Problem statement:
Show each line of the material below that contains the word "dropdown". Case counts.

────────────────────────────────────────

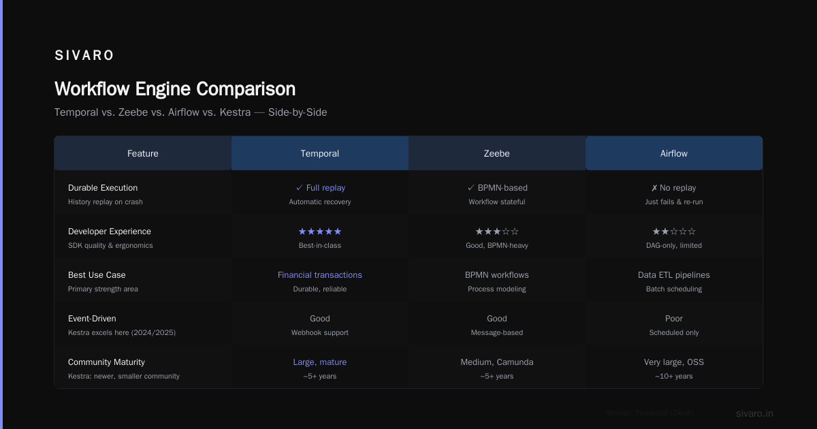Click the Workflow Engine Comparison title
This screenshot has width=817, height=429.
[x=175, y=89]
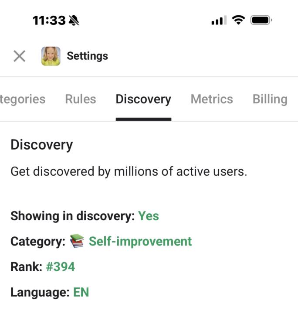Tap the profile avatar next to Settings
The width and height of the screenshot is (298, 314).
click(51, 56)
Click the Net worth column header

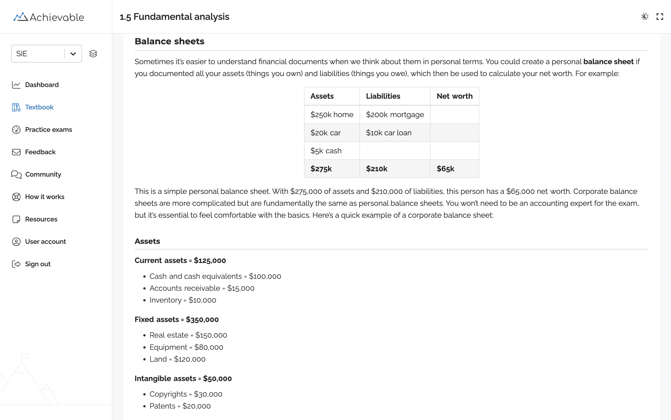pyautogui.click(x=454, y=96)
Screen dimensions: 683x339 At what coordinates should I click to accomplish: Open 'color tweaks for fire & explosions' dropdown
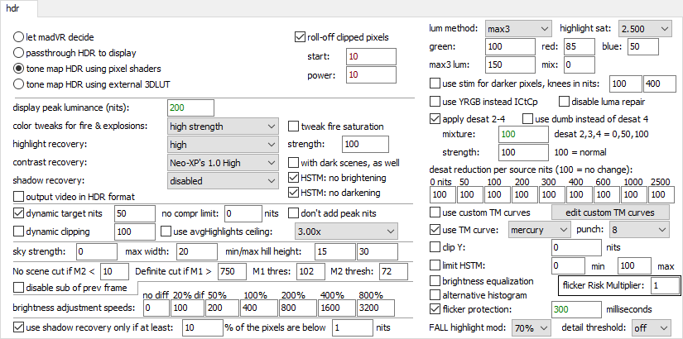click(222, 126)
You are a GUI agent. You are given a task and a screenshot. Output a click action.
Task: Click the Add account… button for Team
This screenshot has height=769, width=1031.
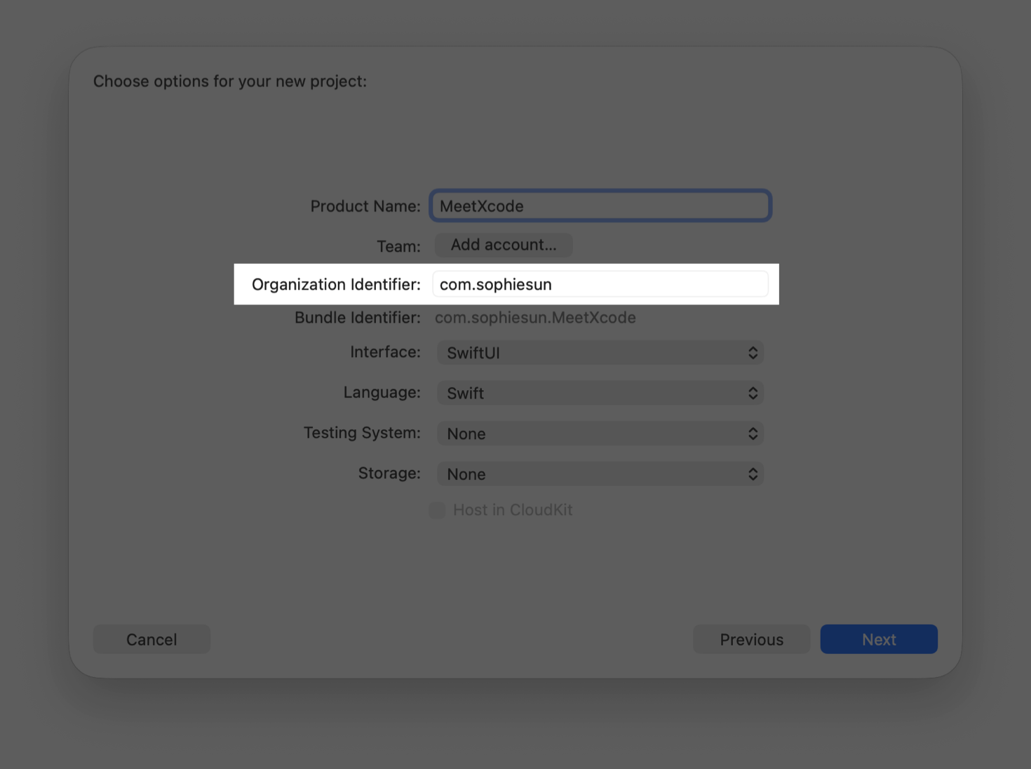click(504, 245)
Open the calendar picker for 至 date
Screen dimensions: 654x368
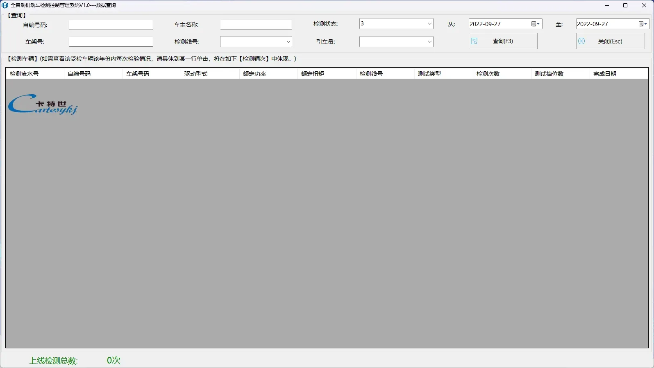[x=643, y=24]
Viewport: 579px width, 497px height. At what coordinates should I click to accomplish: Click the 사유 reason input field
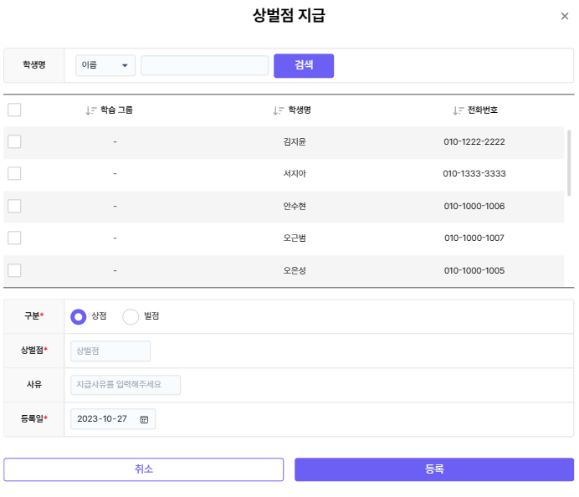126,385
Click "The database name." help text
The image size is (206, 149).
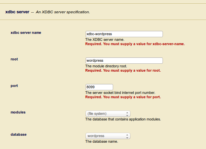pos(102,142)
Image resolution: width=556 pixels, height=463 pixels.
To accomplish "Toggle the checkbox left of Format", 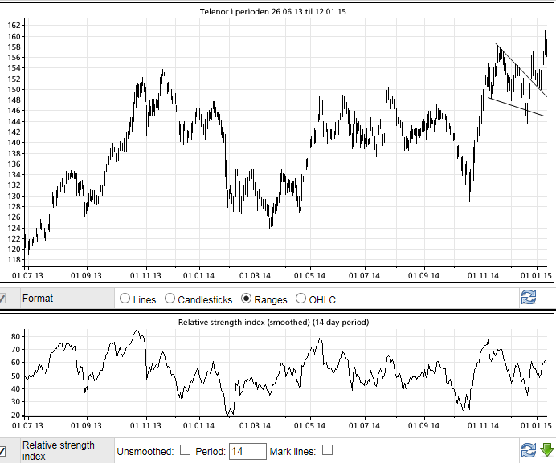I will [x=3, y=299].
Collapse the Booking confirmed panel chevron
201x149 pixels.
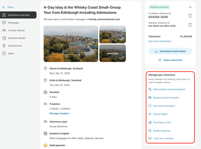pyautogui.click(x=190, y=7)

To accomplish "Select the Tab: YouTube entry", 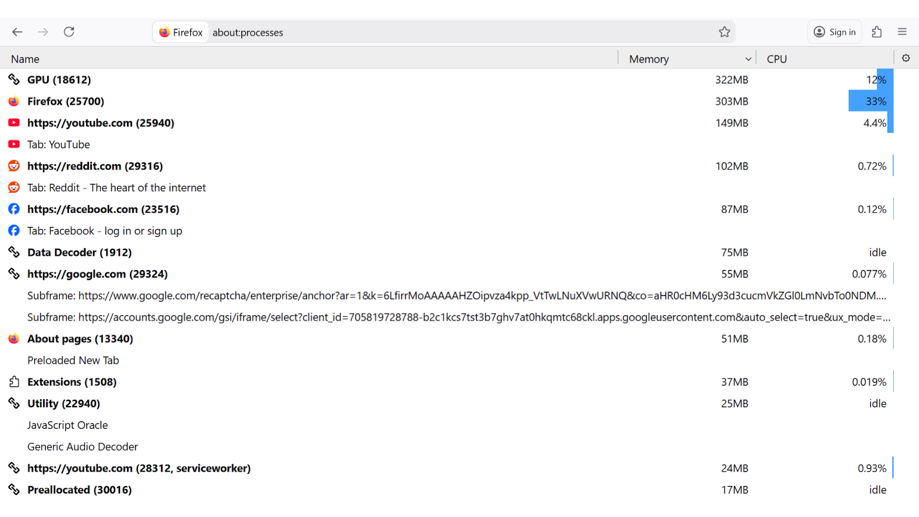I will point(59,145).

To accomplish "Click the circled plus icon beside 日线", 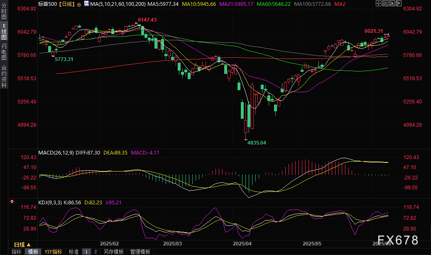I will 79,4.
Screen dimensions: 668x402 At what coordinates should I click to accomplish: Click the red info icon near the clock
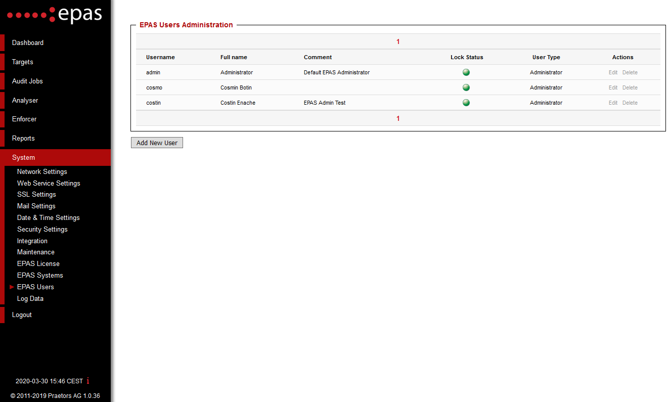87,381
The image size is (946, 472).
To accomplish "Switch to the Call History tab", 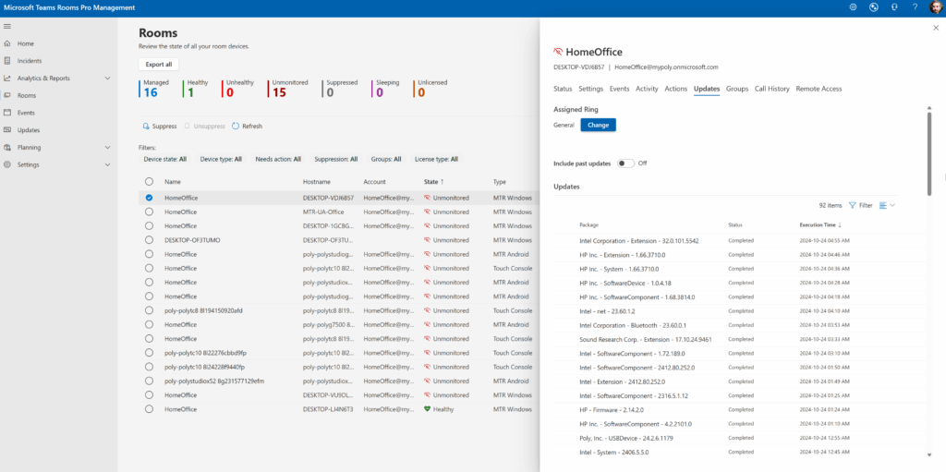I will pyautogui.click(x=771, y=89).
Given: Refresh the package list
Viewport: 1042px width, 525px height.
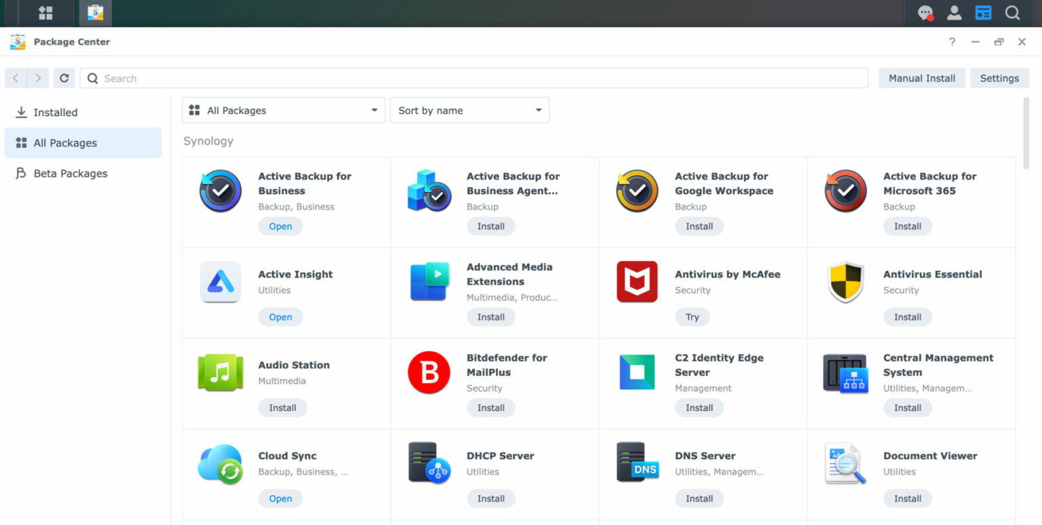Looking at the screenshot, I should click(x=64, y=77).
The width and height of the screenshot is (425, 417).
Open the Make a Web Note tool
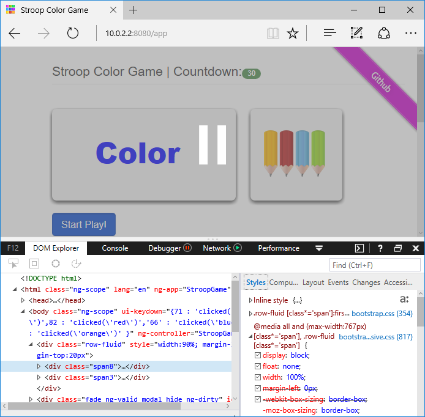[x=356, y=33]
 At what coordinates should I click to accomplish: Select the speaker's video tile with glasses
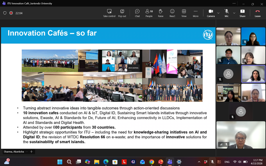[241, 135]
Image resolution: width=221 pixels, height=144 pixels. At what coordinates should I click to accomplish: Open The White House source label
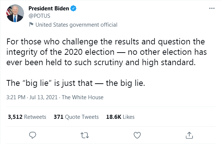82,97
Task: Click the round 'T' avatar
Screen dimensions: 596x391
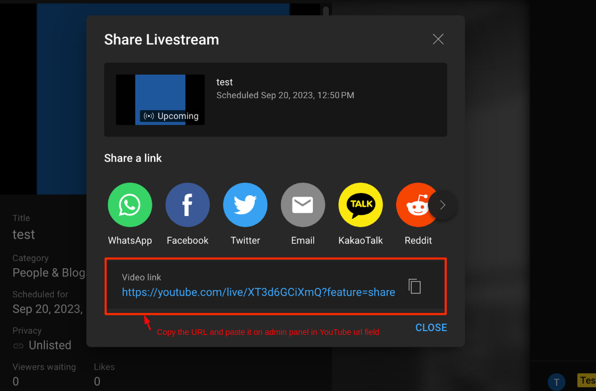Action: pyautogui.click(x=556, y=382)
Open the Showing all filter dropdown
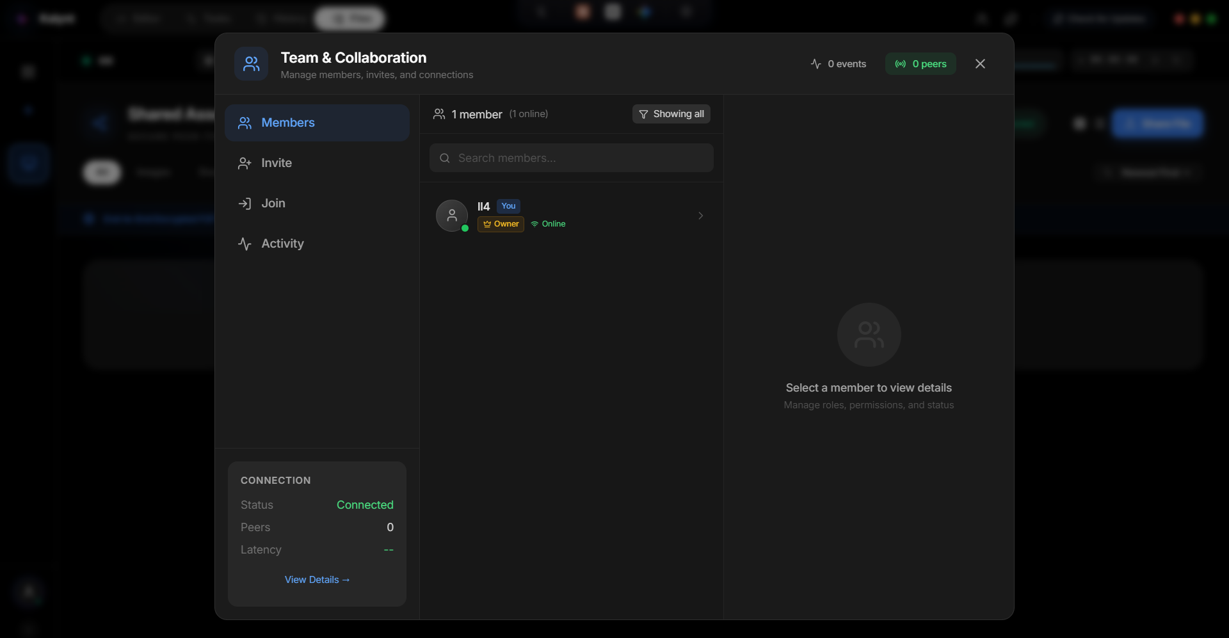 pyautogui.click(x=671, y=114)
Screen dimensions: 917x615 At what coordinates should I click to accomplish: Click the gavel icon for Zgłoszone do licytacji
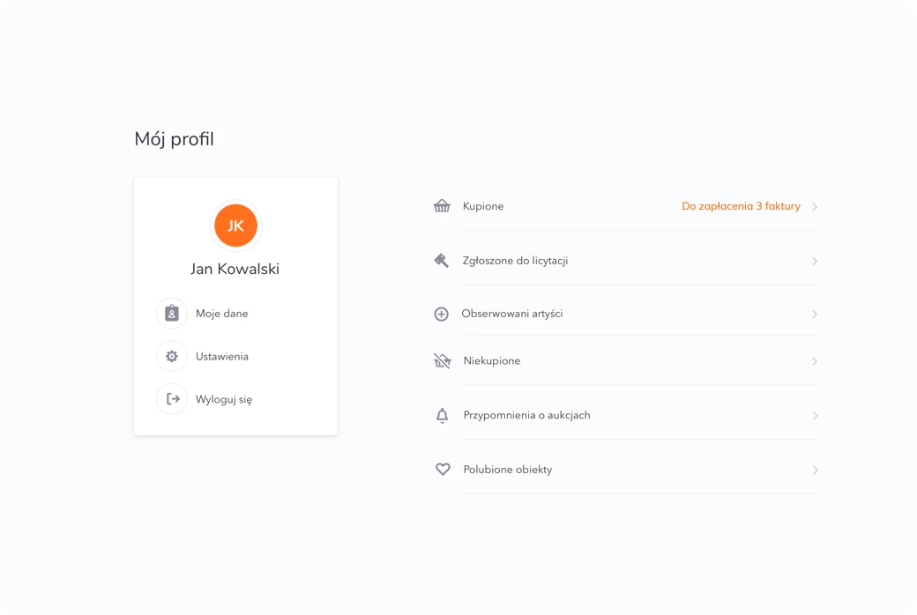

────────────────────────────────────────

Full answer:
Screen dimensions: 683x339 At what coordinates should I click to accomplish: Open 'color tweaks for fire & explosions' dropdown
Open the Showing all filter dropdown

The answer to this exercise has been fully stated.